芸術幸福論 芸術に触れる人々は幸福なのか? ―文化資本論を手がかりとしてー

はじめにー文化資本と幸福ー

 本レポートの主題は「芸術に触れる人々は幸福なのか?」である。この問いは大きく2つの問いに分けることが出来る。すなわち、芸術に触れる場所へ通う「頻度と幸福度は関係があるのか?」、もっとも芸術に触れている者つまり「芸術家は幸福か」。今回は主に芸術に触れる頻度と幸福の関係について素描を試みたい。

 

文化資本論と幸福感

 一般的に「芸術は人を豊かにしてくれる」と言われる。確かに社会的な成功を収めている人々は小さい頃から美術館で絵画を、劇場でオペラを鑑賞している人が少なくない。

 

 文化資本の高さは社会的な成功と密接に関係していると説いたのは仏国の社会学者P.ブルデューだった。彼は文化資本を客体化されたされたもの、身体化されたもの、制度化されたものの3つに分けた。ピアノや絵画作品といった客体化された文化資本は、文化的財なだけではなく家庭に文化的雰囲気を作り出す。また「ピアノが弾ける」ということは、教育や訓練を経て身体化された文化資本であり、「暇があったら劇場へ通う」というような個人に内在化した趣向や慣習的行為をハビトゥスと呼んだ。そして制度化された文化資本は「芸術家」や「弁護士」などといった技術的な免状、社会的な肩書にあたる。そしてブルデューは「文化的再生産」、文化資本が世代間で継承され、社会構造が維持されるということを証明した。有り体に言えば「蛙の子は蛙」ということか。

 

・経済指標による幸福度決定の限界

 では、本当に高い文化資本を持つ人々は幸福なのだろうか?

文化資本が高い人々は、十分な収入や教育、学位などを持つ上位中流階級と言えるだろう。一般的には経済的報酬の高い層は主観的幸福度が高いと言われる。それは、経済的に豊かであれば住居や食、服飾、教育、娯楽(エンターテインメントや嗜好品など)、文化・芸術などに投資ができるからだ。

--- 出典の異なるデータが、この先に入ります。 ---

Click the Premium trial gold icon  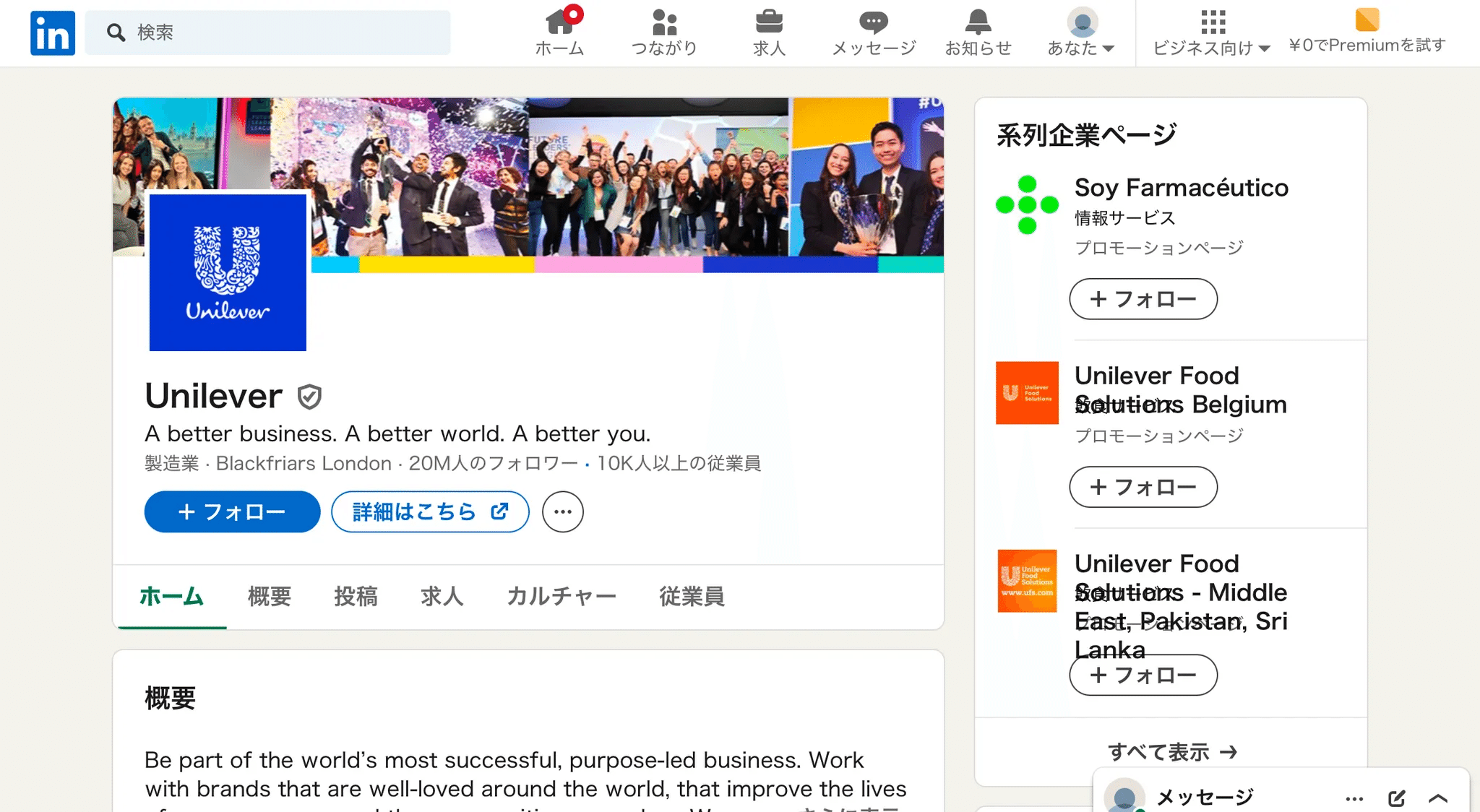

 しかし、内閣府が行った調査では1人あたりGDPと幸福度には相関関係があると必ずしも言えないことが分かった。このような要因としては、主観的幸福度が絶対的なものではなく、他者(この場合は他者の収入)との比較による相対的なものである点、健康、家族や友人との人間関係、地域コミュニティの有無、仕事への満足度、安全、政治の透明性などの様々な要因によって影響される点などが挙げられている。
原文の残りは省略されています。